The year starts with the latest season of Murphy and Springbok's FX anthology series Feud, to be entitled The House of Mouse. This season will focus on the breakdown of the working relationship between former Disney CEO Michael Eisner and his onetime lieutenant, Jeffrey Katzenberg. It chart their relationship from being mentored by legendary businessman Barry Diller, to their initial jobs at the network ABC, their tenure running Paramount Pictures, and their nine-year run as the team in charge of Disney, where they engineered what came to be called the "Disney Renaissance." But in 1994, when Disney President and COO Frank Wells died in a helicopter crash, Eisner refused to name Katzenberg to the post, leading to a bitter rivalry where Katzenberg left, sued for residuals he claimed was owed him, and then founded DreamWorks with Geffen and Steven Spielberg, leading to a long period of conflict and one-upsmanship between the two companies and their CEOs.

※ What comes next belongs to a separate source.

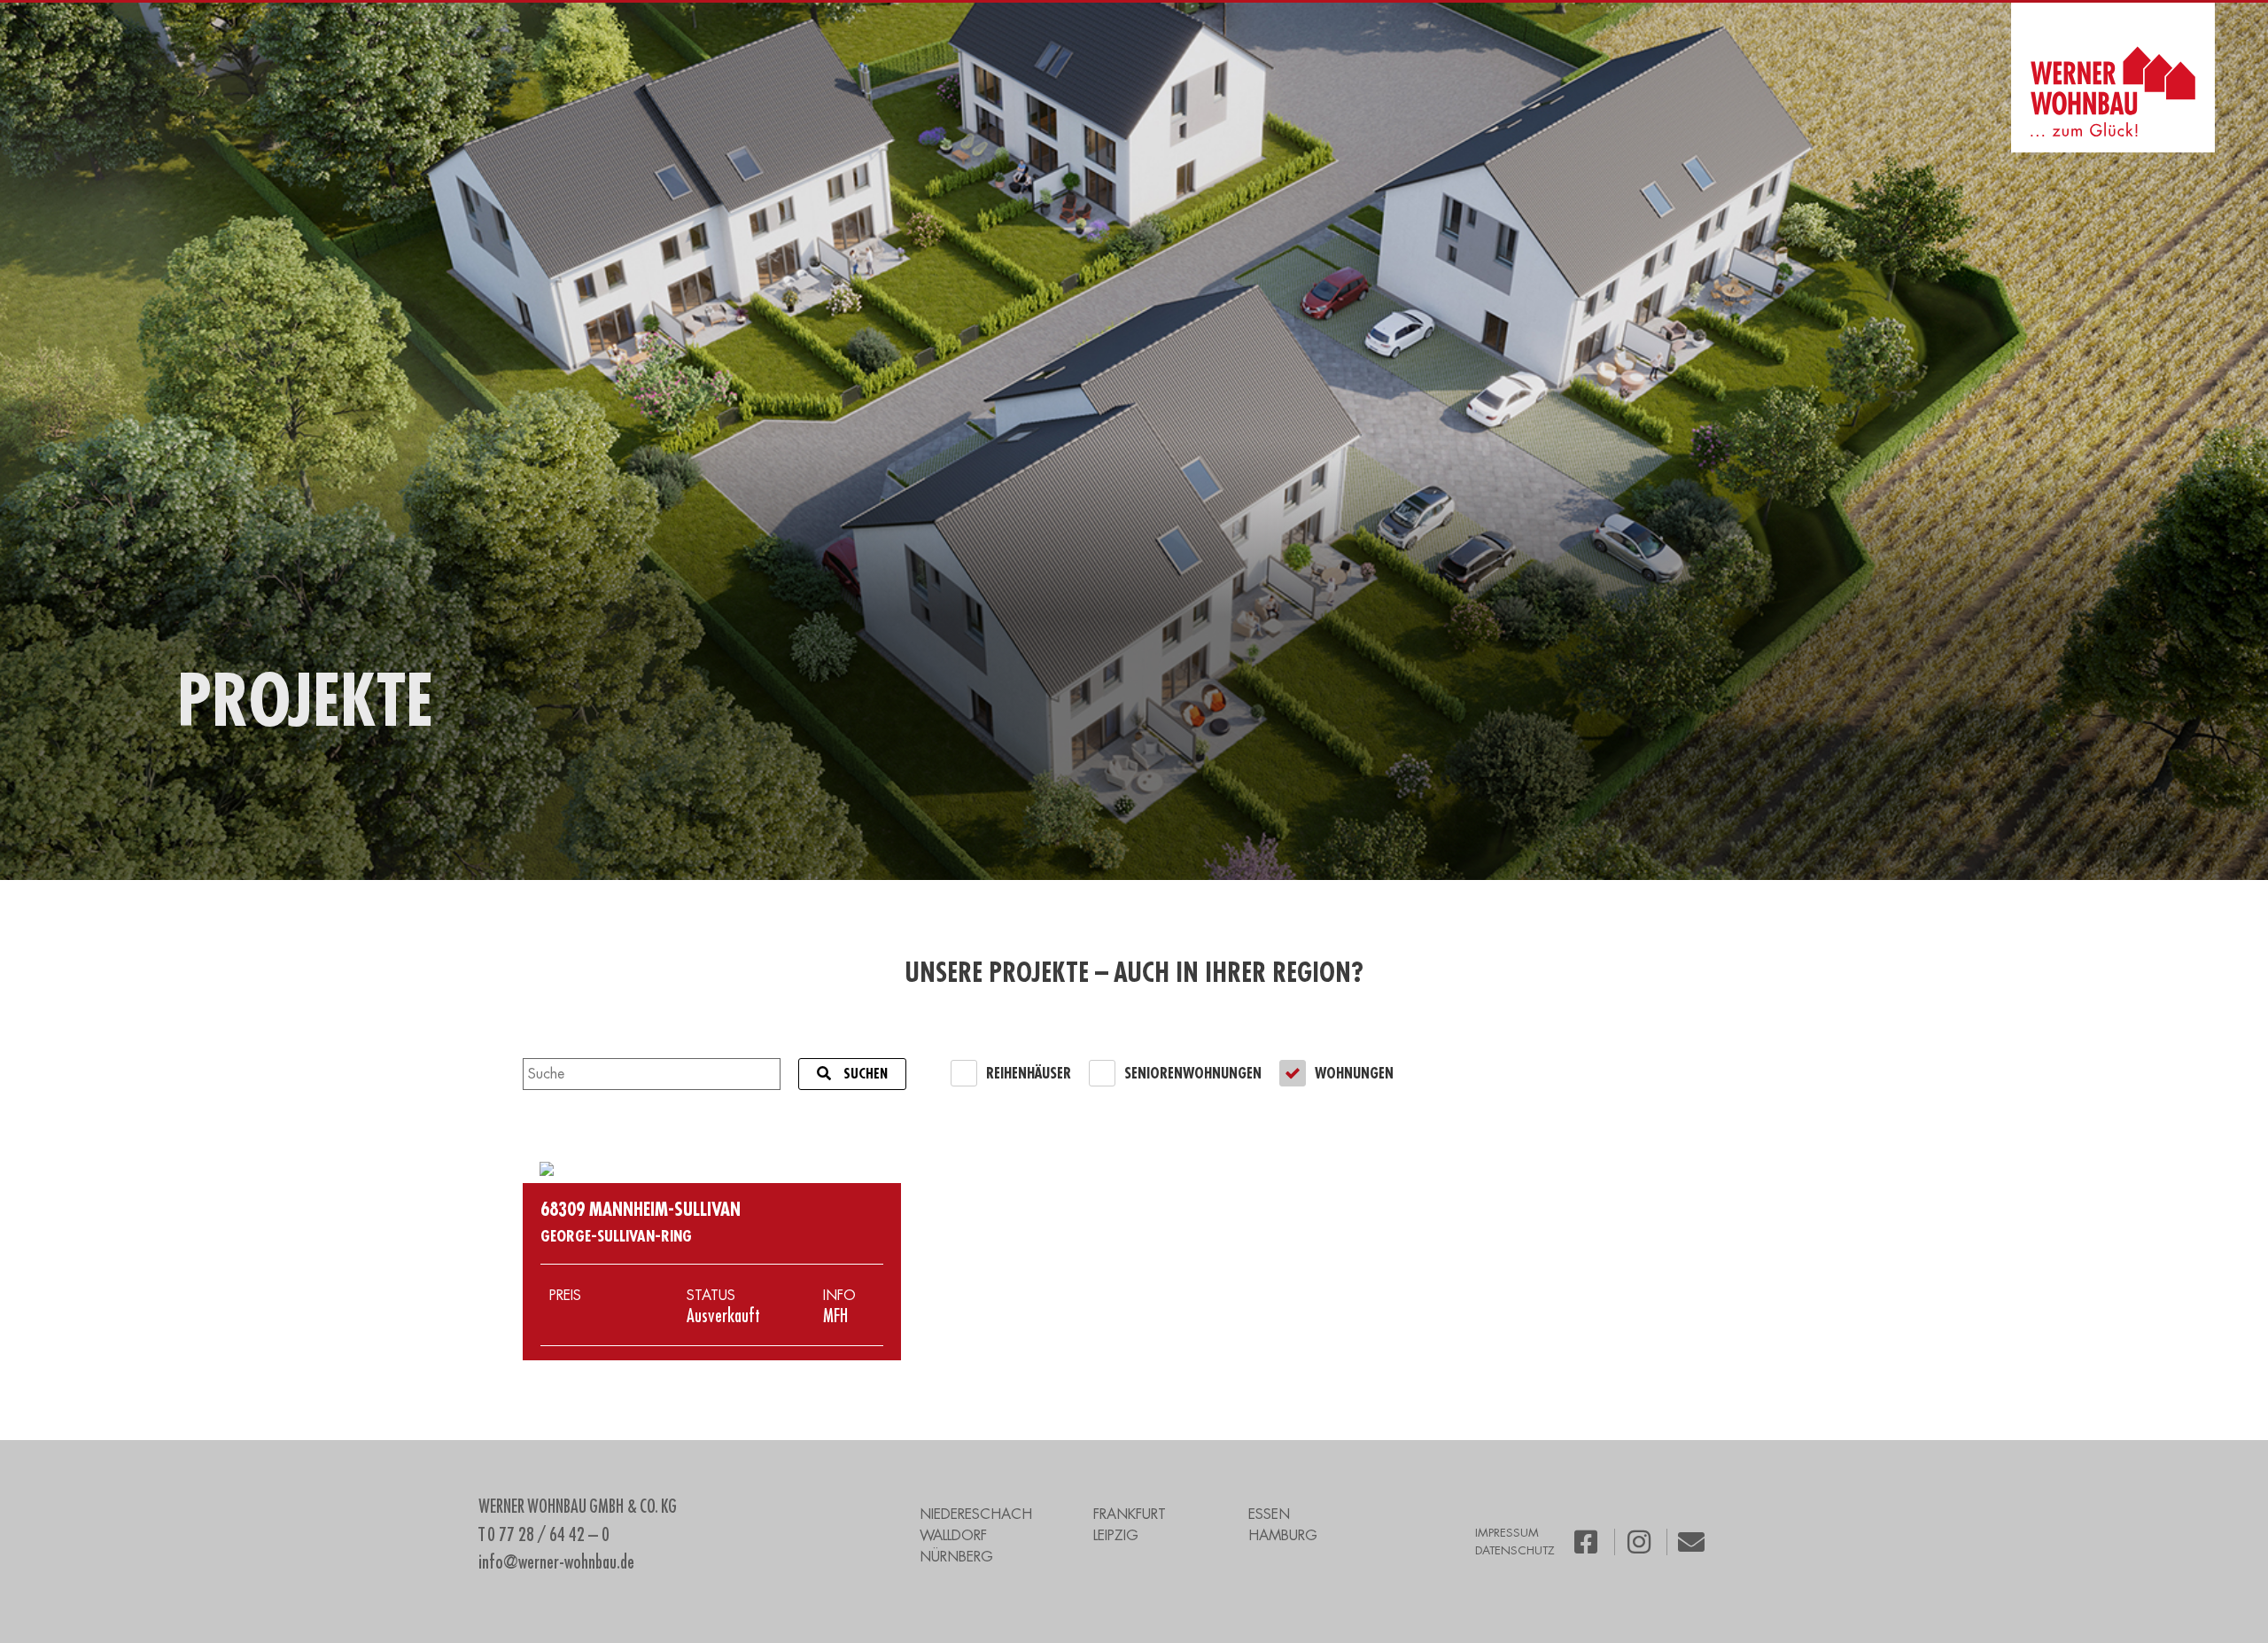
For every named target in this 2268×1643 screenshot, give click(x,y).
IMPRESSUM (1507, 1532)
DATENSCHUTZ (1515, 1550)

Following that is the first of two seasons of Springbok and Murphy's American Crime Story for 2022. The first season, The Devils of Hollywood, details the sordid cabal of sexual misconduct of Harvey Weinstein, Bryan Singer, Kevin Spacey, the founders of Digital Entertainment Network, Gary Goddard, Lou Pearlman, Garth Ancier and David Neuman; a cabal that Geffen aided and abetted the crimes of by helping cover it up and running smear operations against other individuals to distract attention from them, in exchange for getting their loyalty.

At the same time as this, Fox will release the theatrical film The Operator, about the life and career of Geffen, a career built on continually destroying rivals and taking them out to leave himself standing. The film is written and directed by Rian Johnson, the writer and director of Star Wars: The Last Jedi and Knives Out, and co-produced by Johnson's T-Street Productions.

Lastly, the second ACS season, The Talented Mr. Epstein, will cover the sordid crimes and antics of billionaire financier Jeffrey Epstein, who had considerable ties to Geffen and the cabal.